Deux décennies de city-branding auprès des promoteurs de l’industrie de la culture et du spectacle ont placé Bruxelles sur le marché européen de l’événementiel. Une place forte, idéalement limitrophe avec la France, les Pays-Bas et l’Allemagne… et défiant la concurrence en termes de prix. « C’est incroyable ce qu’on a réussi à créer. Le mois de juin, on a enchaîné des festivals de tous styles (Core, Graspop, Couleur Café…) », confiait le mayeur au journal La Capitale, début juillet. Et puis la Belgique se traverse si vite : 45 000 nuitées grâce à Tomorrowland qui se déroulait à seulement trente minutes de Bruxelles ! Imaginez-vous tout l’« écosystème touristique » pensé pour attirer grandes expos, festivals, grands noms de la scène pop, grand musée.

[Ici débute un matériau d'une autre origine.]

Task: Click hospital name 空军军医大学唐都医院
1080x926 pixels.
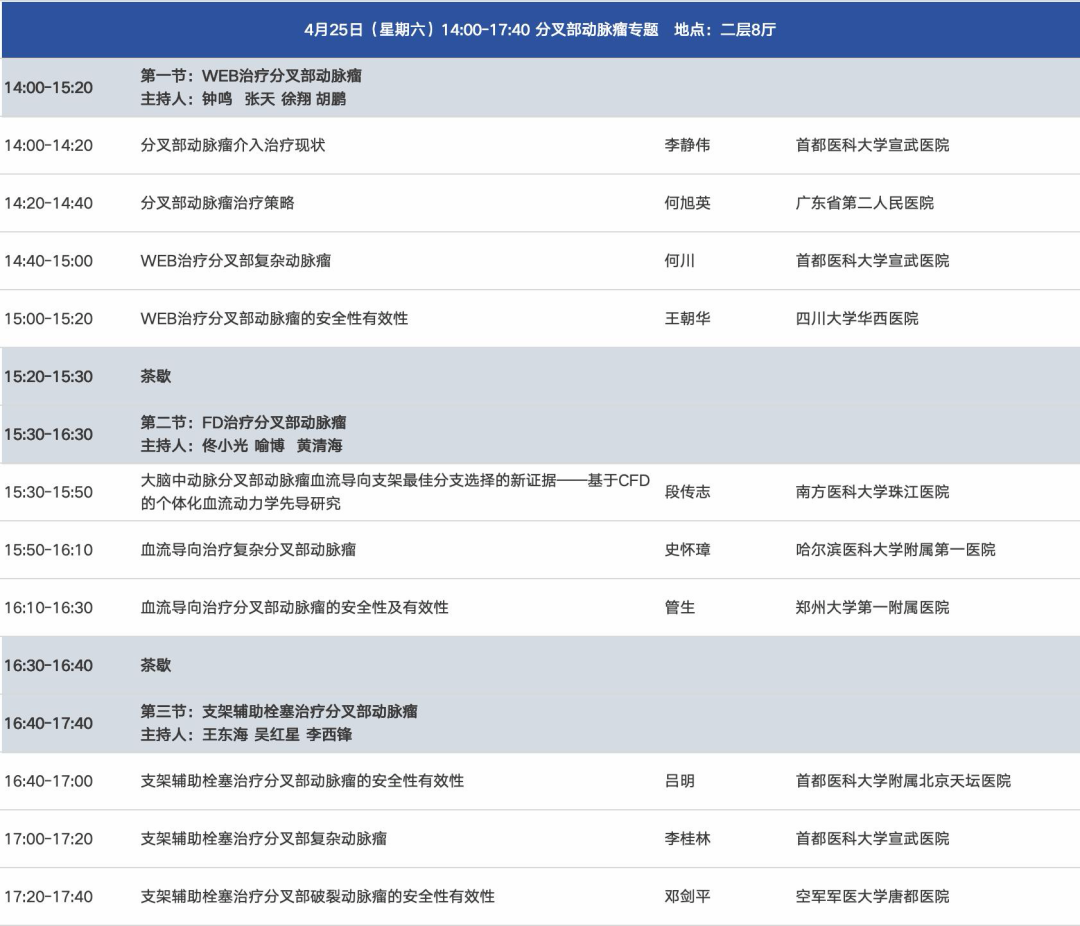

Les lieux et les places de vie sont minéralisées et aplanies pour permettre l’implantation de festivités continue. Les espaces publics, parcs et espaces verts se voient privatisés et les terrasses de café n’ont jamais autant mangé les trottoirs. Les toits (dites rooftops) sont aussi investis, de la Bourse à Brucity en passant par les immeubles publics comme la Bibliothèque royale. Le bruit, omniprésent, ne cesse jamais, même la nuit, et l’argent coule à flots.

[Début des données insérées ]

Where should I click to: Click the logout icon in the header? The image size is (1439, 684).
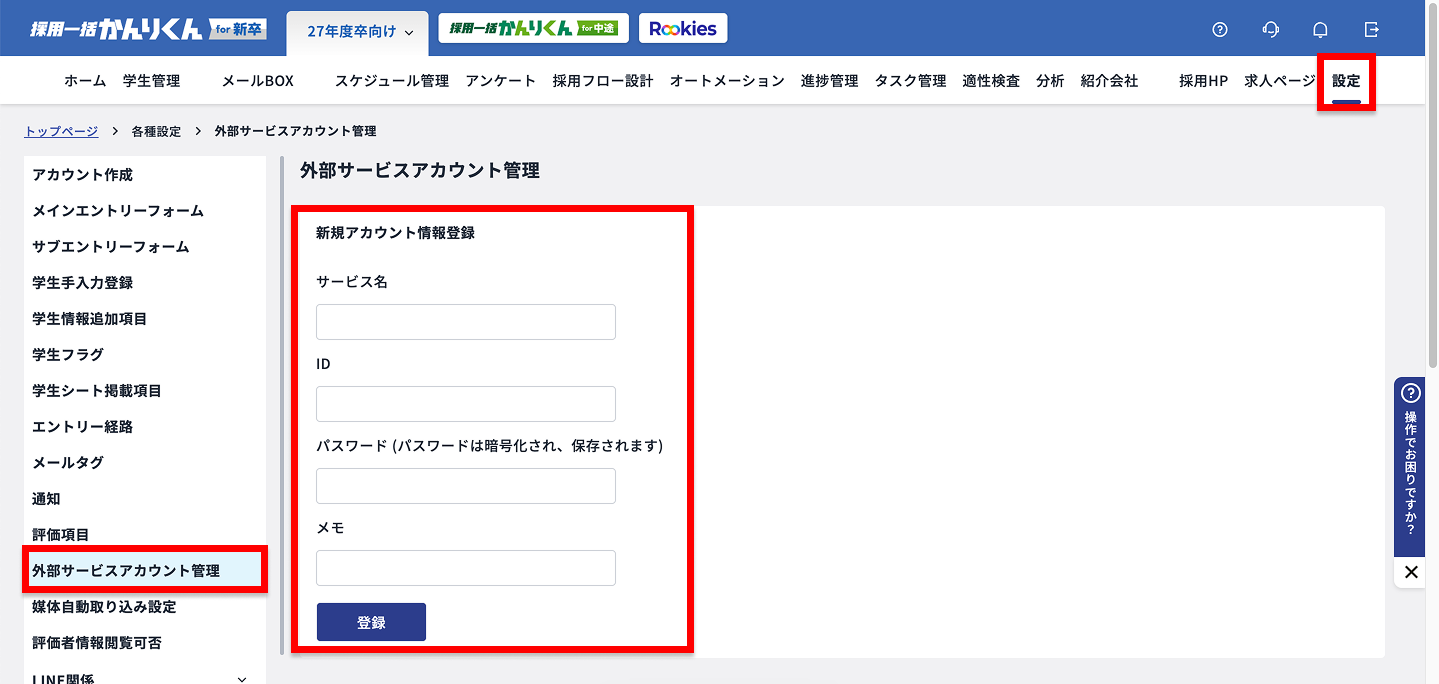[1370, 29]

Mais, au fait, à qui profitent les retombées économiques de ce tourisme de masse et de flux ? Aux propriétaires d’Airbnb, d’hôtels, de restaurants, de fast-foods… Est-il vraiment un bienfait pour l’économie bruxelloise ? Est-ce que l’insoutenable gestion financière du musée Kanal (225 millions pour l’achat et la rénovation) fait du bien aux acteurs de la culture mis sous pression budgétaire ? Est-ce que le tourisme fait du bien aux libraires de la galerie Bortier, où se retrouvent depuis des lustres chineurs de papiers, curieux perdus, passionnés et glandeurs, qui sont aujourd’hui contraints de se mobiliser pour conserver leurs vitrines dans cet espace encore préservé des cheminements conçus pour les touristes ? Comme dans le cas de la Bourse, les apports d’argent public, directs ou indirects, sont clairement visibles pour promouvoir cette politique mais les retombées pour la collectivité (à moins de s’illusionner sur la théorie du ruissellement) demeurent plus qu’incertaines tant Bruxelles continue à manquer d’équipements publics et de logements abordables et bientôt donc… d’espaces publics non marchandisés.

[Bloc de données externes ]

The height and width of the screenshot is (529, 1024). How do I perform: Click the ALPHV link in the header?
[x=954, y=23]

Pendant ce temps-là, les habitants sont au bord du vivre. Cet été, ils ont été nombreux à déposer des plaintes auprès des autorités communales et régionales et à solliciter les associations comme IEB.
La réponse des autorités ? Il n’y a qu’à décentraliser les nuisances. Chaque commune devrait accepter qu’il y ait deux ou trois fois par an un gros événement chez elle ! D’ailleurs, aucun parti n’oserait dire que le tourisme n’est pas important pour l’économie bruxelloise ! Voilà les habitants prévenus, Bruxelles, ce n’est pas la campagne ! C’est champêtre, une fois l’an, place des Palais. Enfin, « Bucolic Brussels, you know !? ». La qualité de vie n’a pas de prix, c’est sans doute ce qui l’empêche de faire partie des priorités de la Ville de Bruxelles…
[1] Nicolas Baygert, « Le Mayeur des mondes », La Revue nouvelle, juillet 2015.